*** EXERCISE MATERIAL

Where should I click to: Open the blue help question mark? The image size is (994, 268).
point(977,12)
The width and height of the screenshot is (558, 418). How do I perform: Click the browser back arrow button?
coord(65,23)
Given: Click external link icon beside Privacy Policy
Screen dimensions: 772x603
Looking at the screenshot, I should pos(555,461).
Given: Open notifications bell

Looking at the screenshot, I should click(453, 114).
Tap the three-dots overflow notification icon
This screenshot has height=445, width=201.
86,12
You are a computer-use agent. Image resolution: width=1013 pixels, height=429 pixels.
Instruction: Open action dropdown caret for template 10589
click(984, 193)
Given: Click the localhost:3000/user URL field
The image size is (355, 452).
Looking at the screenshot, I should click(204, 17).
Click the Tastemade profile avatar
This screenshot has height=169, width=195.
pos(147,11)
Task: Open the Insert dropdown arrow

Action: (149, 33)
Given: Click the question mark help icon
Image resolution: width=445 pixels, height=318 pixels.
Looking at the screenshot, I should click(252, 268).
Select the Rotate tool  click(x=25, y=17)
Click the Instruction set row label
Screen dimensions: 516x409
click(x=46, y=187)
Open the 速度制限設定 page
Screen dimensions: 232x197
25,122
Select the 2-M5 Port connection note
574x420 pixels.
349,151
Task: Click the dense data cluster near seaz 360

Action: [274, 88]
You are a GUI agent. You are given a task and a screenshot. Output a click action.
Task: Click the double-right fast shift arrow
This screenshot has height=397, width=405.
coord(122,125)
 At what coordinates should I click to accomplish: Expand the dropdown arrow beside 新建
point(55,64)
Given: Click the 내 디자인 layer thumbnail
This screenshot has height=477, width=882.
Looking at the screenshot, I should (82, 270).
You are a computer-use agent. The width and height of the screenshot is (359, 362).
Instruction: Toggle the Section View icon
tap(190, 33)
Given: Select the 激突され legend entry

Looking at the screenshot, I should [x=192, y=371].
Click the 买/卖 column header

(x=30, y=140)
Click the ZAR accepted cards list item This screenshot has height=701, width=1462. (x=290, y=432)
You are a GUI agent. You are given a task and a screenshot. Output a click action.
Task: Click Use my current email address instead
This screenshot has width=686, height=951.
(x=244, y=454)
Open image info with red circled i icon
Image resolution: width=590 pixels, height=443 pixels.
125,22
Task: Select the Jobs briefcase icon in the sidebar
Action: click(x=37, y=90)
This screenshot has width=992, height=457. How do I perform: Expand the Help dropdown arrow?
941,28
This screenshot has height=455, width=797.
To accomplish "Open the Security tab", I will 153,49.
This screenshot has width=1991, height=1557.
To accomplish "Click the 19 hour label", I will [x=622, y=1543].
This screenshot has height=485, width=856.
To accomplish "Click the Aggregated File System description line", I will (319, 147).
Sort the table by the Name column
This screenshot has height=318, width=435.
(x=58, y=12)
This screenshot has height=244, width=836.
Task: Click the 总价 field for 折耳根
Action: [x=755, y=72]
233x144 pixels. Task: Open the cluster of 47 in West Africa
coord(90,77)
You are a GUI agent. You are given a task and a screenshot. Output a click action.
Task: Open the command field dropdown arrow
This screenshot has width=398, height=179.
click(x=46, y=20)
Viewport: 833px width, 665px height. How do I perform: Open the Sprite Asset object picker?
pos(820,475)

******

> _BRIEF_
Restate the material word for word, but only from its first line through the line containing "Given: Click external".

> _TASK RESPONSE_
Where should I click to: Open the blue help question mark? The image size is (994, 268).
point(977,12)
The width and height of the screenshot is (558, 418). How do I perform: Click the browser back arrow button?
coord(65,23)
Given: Click external link icon beside Privacy Policy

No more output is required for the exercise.